The key challenge with all this in mind is how we look to help to get some of these key messages through all the noise of day-to-day life.

2015 has been a bit of a mixed bag but the economy is still in pretty good shape. I think next year might be a little tougher.

For your company

Somehow getting more New Zealanders to connect better with their financial future. If you can see how you would like it to look you have a much better chance of getting there.

A great foundation has been built this year at the commission, and a number of excellent programmes are in place to help with this.

As you know it is not the most sexy or exciting topic, however, the impact it can have on your overall wellbeing cannot be underestimated.

Our challenge is to help bring that to life even more next year with a number of great initiatives, so watch this space.

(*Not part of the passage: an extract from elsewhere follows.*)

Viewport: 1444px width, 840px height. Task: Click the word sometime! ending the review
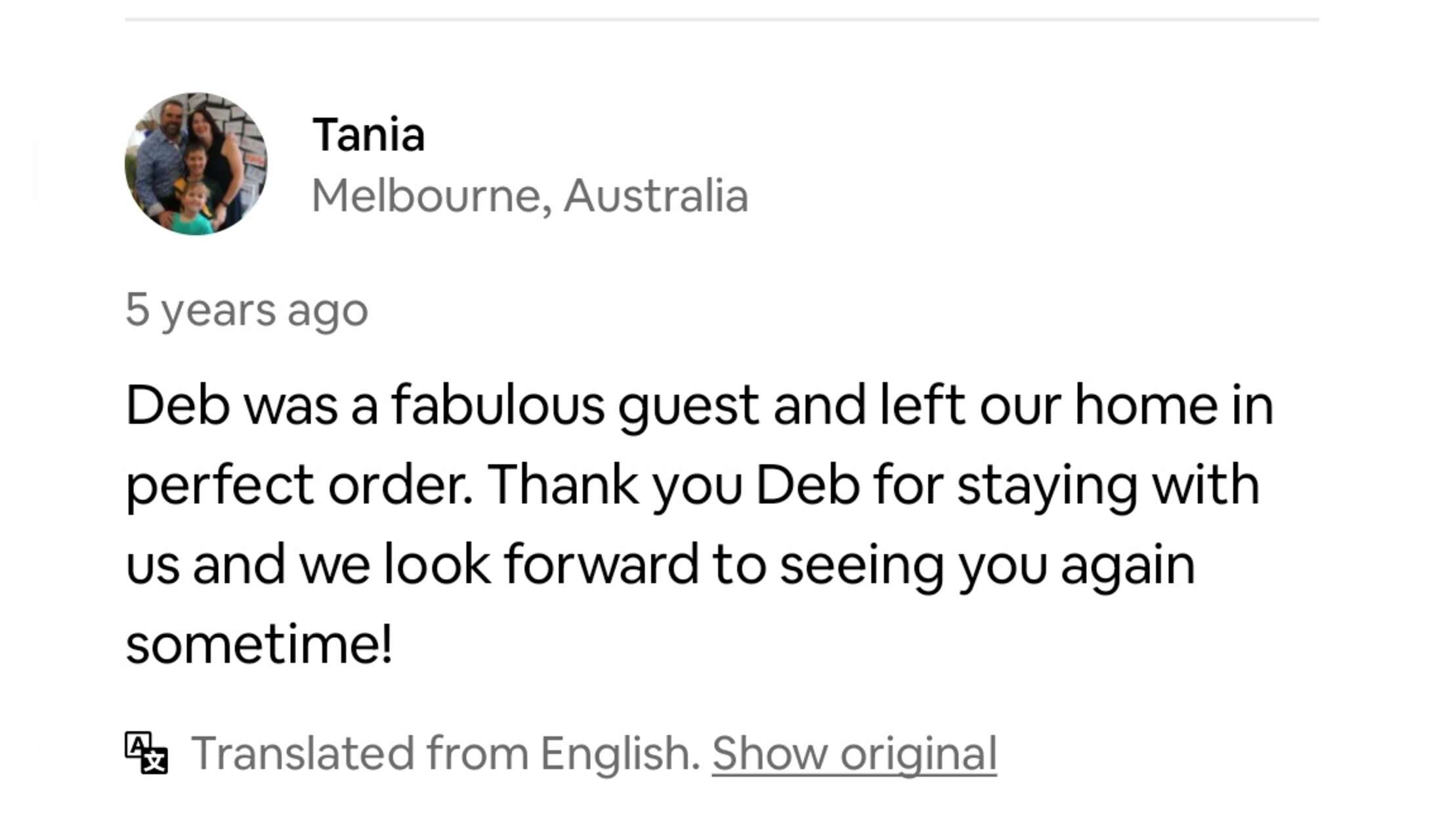259,644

And for the wider economy?

2015 has been a bit of a mixed bag from an economic perspective but the economy is still in pretty good shape. I think next year might be a little tougher.

The expectations of continued growth in house prices most likely isn't sustainable at the levels we have seen over the past few years, and I don't think we should expect equity markets generally to return the double-digit performances they have over the same period, either.

So if you have investments for the long term, like KiwiSaver, review the fund you are in and if the market corrects don't panic - talk to your provider or adviser before making any decisions about switching to something more conservative.

For those that have mortgages this might be a good time to review what you have today and think about fixing some of it to mitigate against future rates increases.

Again, important to get some good advice on this.